Dear fans of Lazy Coding. Check out antigravity.. This really is a great enhancement. It allows you to choose between sonnett and gemini, works super smooth and is no hustle to implement as other coding assistants were.
4 Likes
Will wait until Google realizes it needs to provide an AppImage as well.
Be careful out there. Antigravity is known to have at least one serious security flaw:
https://x.com/p1njc70r/status/1991231714027532526?s=61
Friendly advice, Be careful when using Google’s Antigravity IDE with sensitive data (API keys, secrets…)
Attackers can hide instructions in code comments, documentation pages, or MCP servers and easily exfiltrate that information to their domain using Markdown Image rendering
Google is aware of this issue and flagged my report as intended behavior
Overall the security of this new IDE is terrible, despite being basically Windsurf. Windsurf had already fixed this and other issues when @wunderwuzzi23 reported them. Shouldn’t be acceptable for a company like Google to have a product with such poor security and issues that have been known for +2 years.
2 Likes
Thank you @jeremyruston! To understand the risk:
Attackers can induce compromising code via MCP-Servers or repositories.
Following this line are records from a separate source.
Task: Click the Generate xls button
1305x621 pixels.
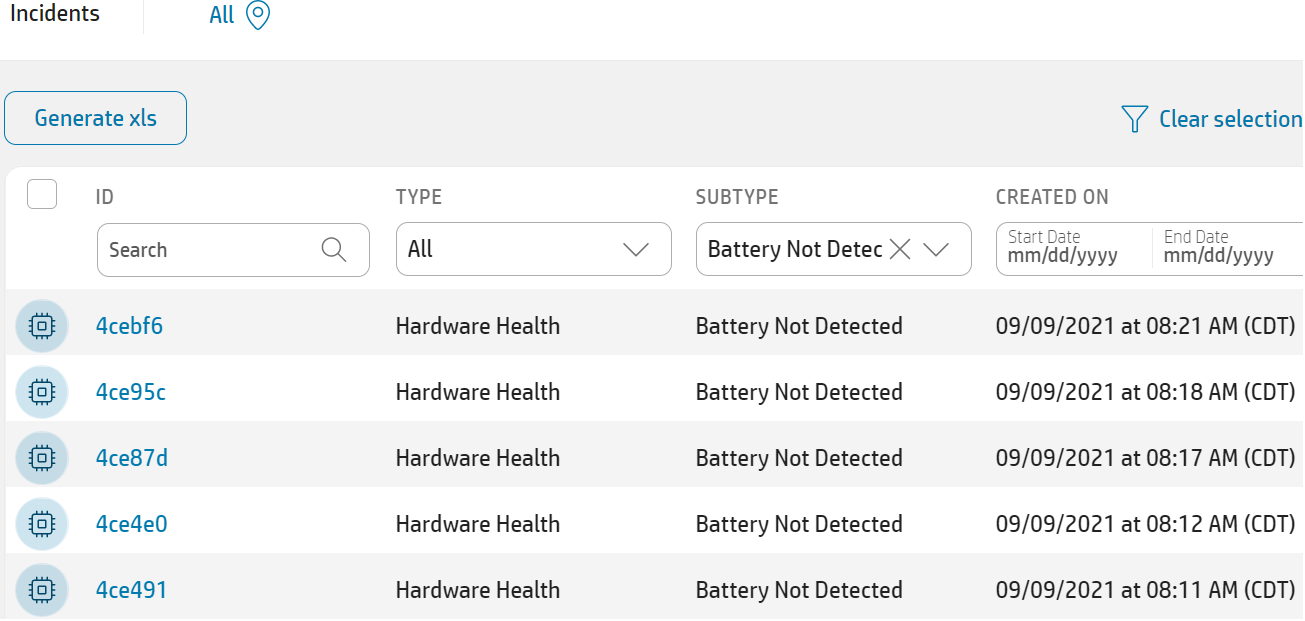Action: [95, 117]
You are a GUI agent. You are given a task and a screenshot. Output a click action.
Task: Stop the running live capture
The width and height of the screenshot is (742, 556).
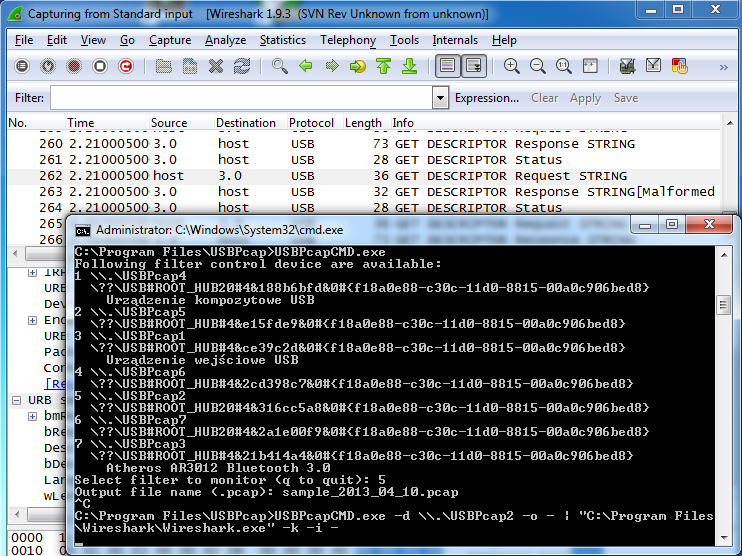coord(100,66)
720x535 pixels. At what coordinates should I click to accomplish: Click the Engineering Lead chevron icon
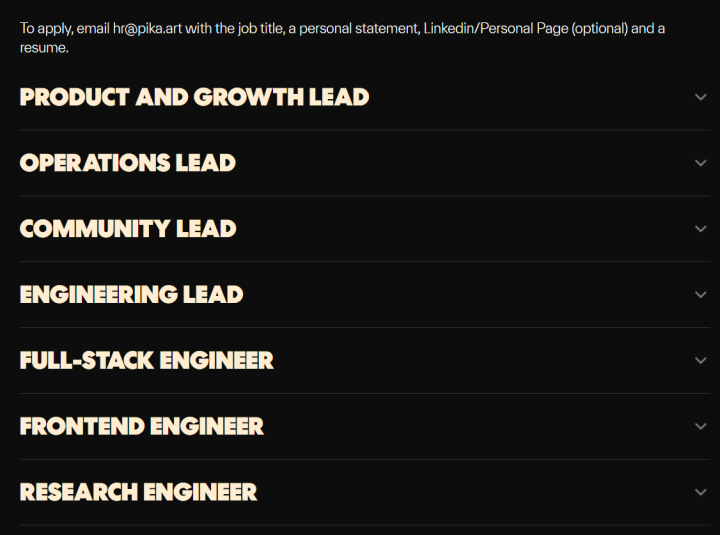[x=700, y=295]
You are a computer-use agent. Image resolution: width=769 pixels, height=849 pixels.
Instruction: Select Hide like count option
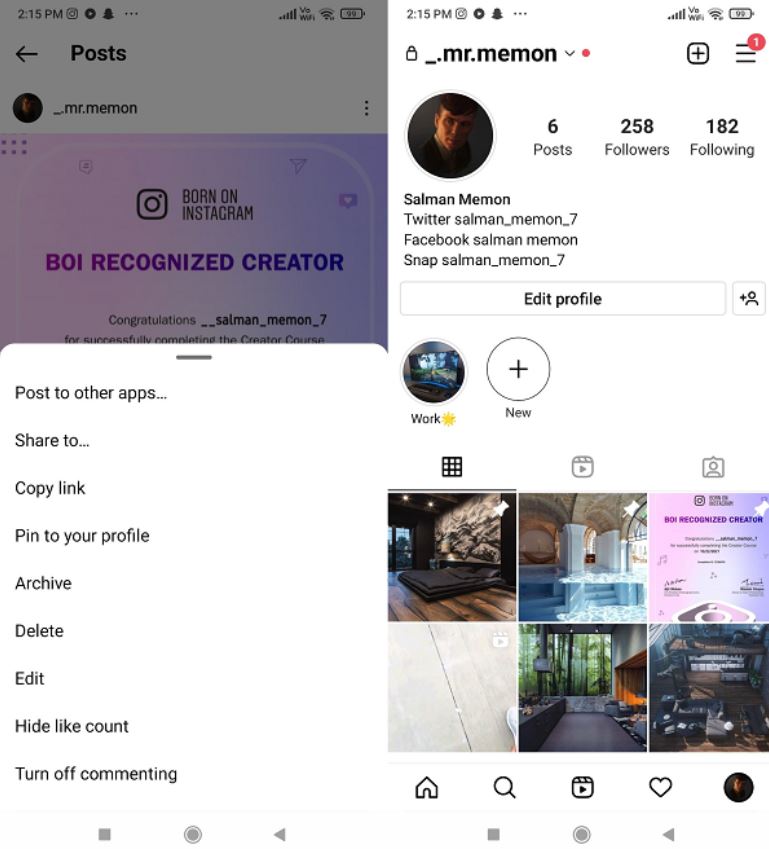71,726
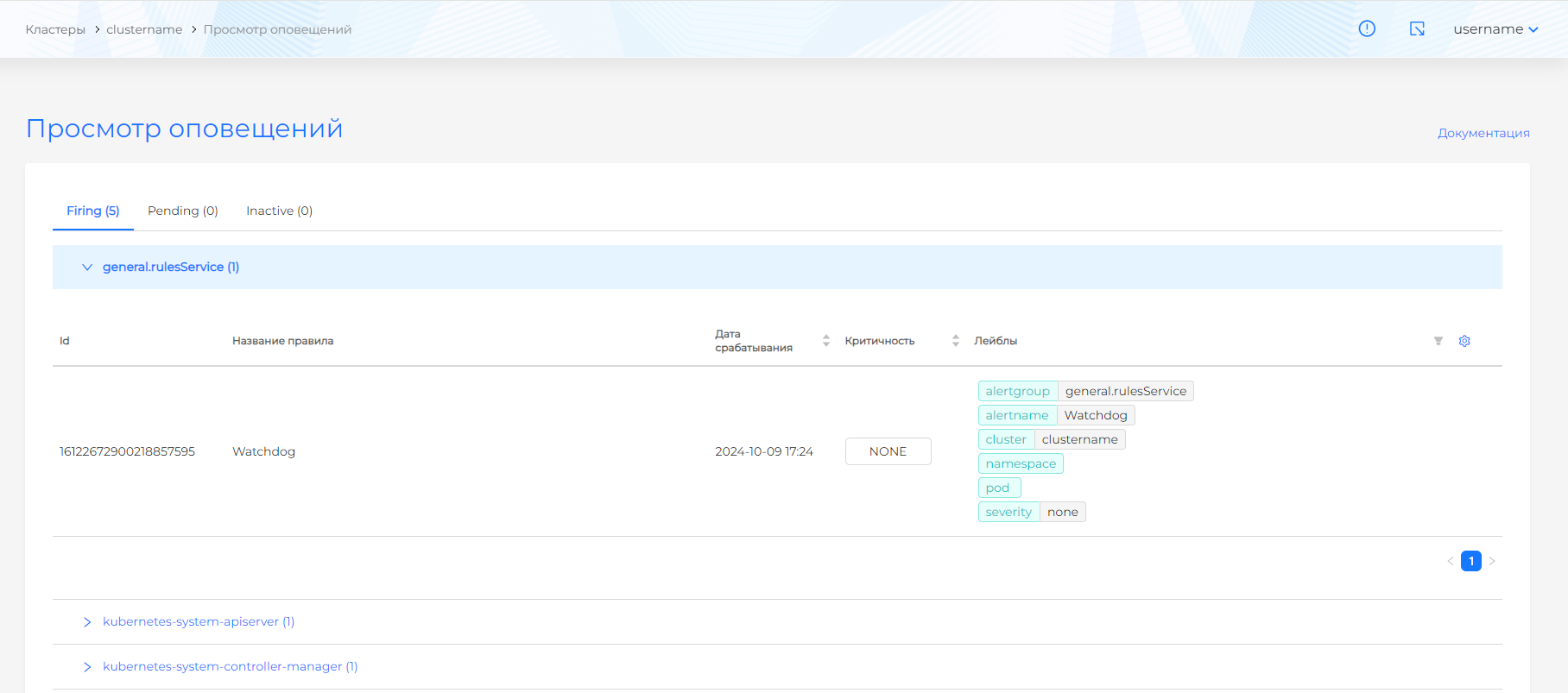Viewport: 1568px width, 693px height.
Task: Click the alert info circle icon
Action: [1367, 28]
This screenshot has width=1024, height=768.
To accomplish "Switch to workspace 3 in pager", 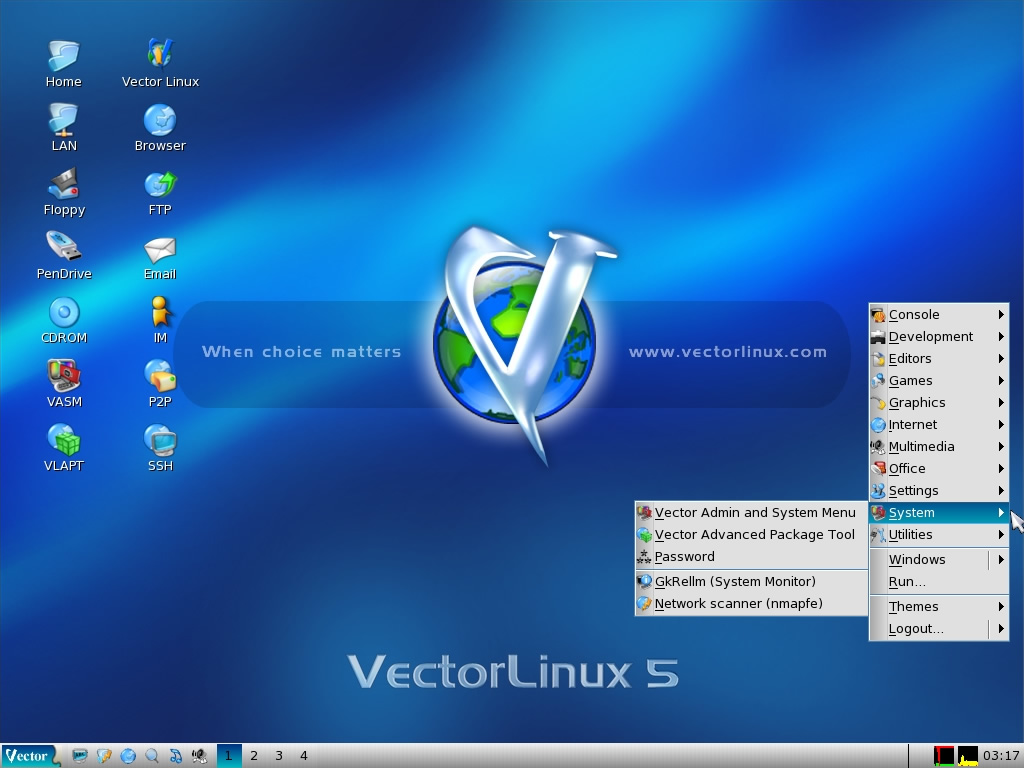I will (279, 756).
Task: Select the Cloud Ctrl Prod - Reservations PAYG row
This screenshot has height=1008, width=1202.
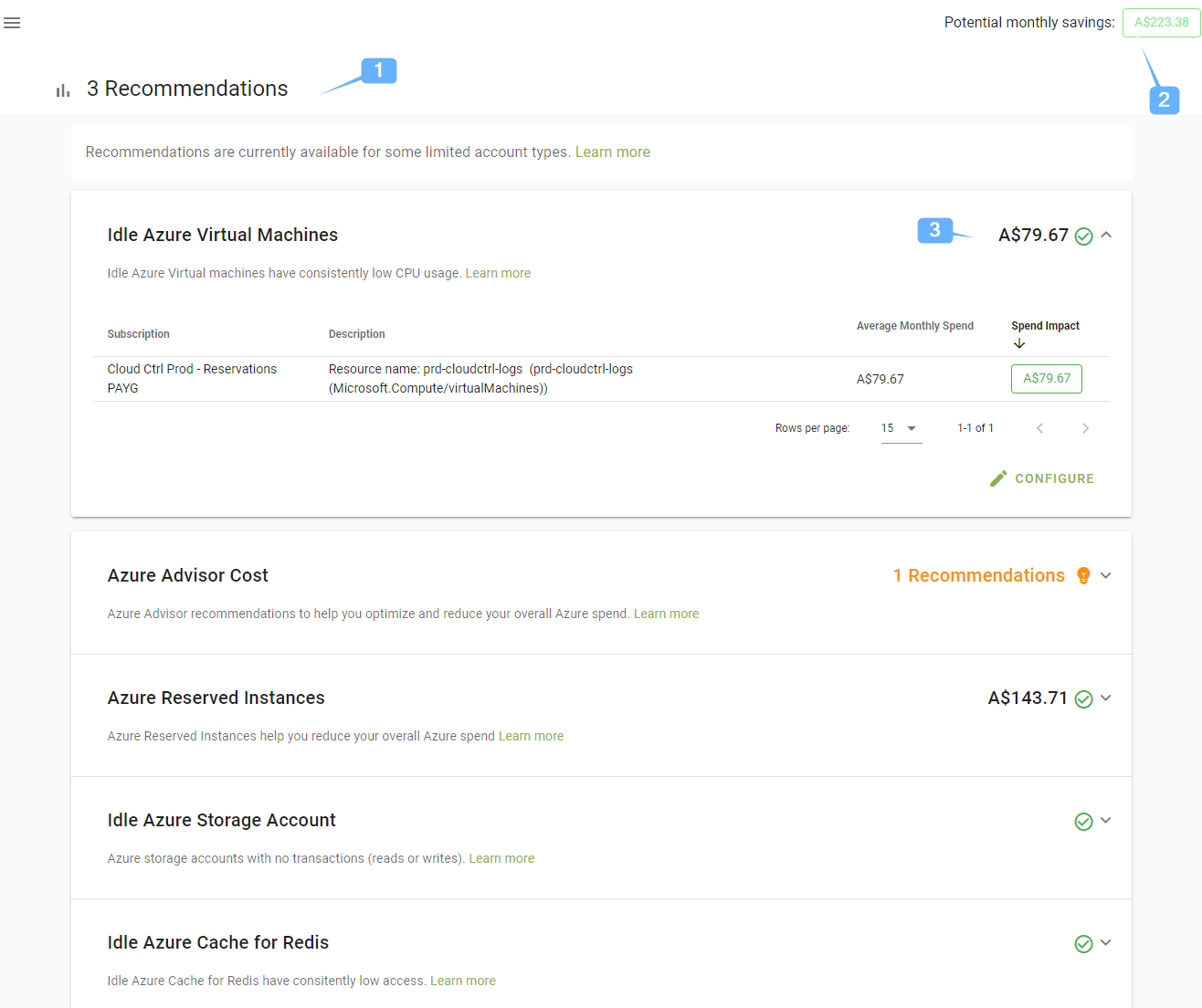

If you use it but on own code on the hard disc it would be safe?
I have a separate computer for using these types of tools, or for accessing code via npm. Not only is it a separate computer to my personal machine, but I use a number of linux installations on a number of usb sticks - one for each project.
My problem using Antigravity (Sonnet 4.5) for TW ist that it is far more hungry than coding simple PHP for example. In PHP it takes two hours to use my quota. With TW it is 40 Minutes.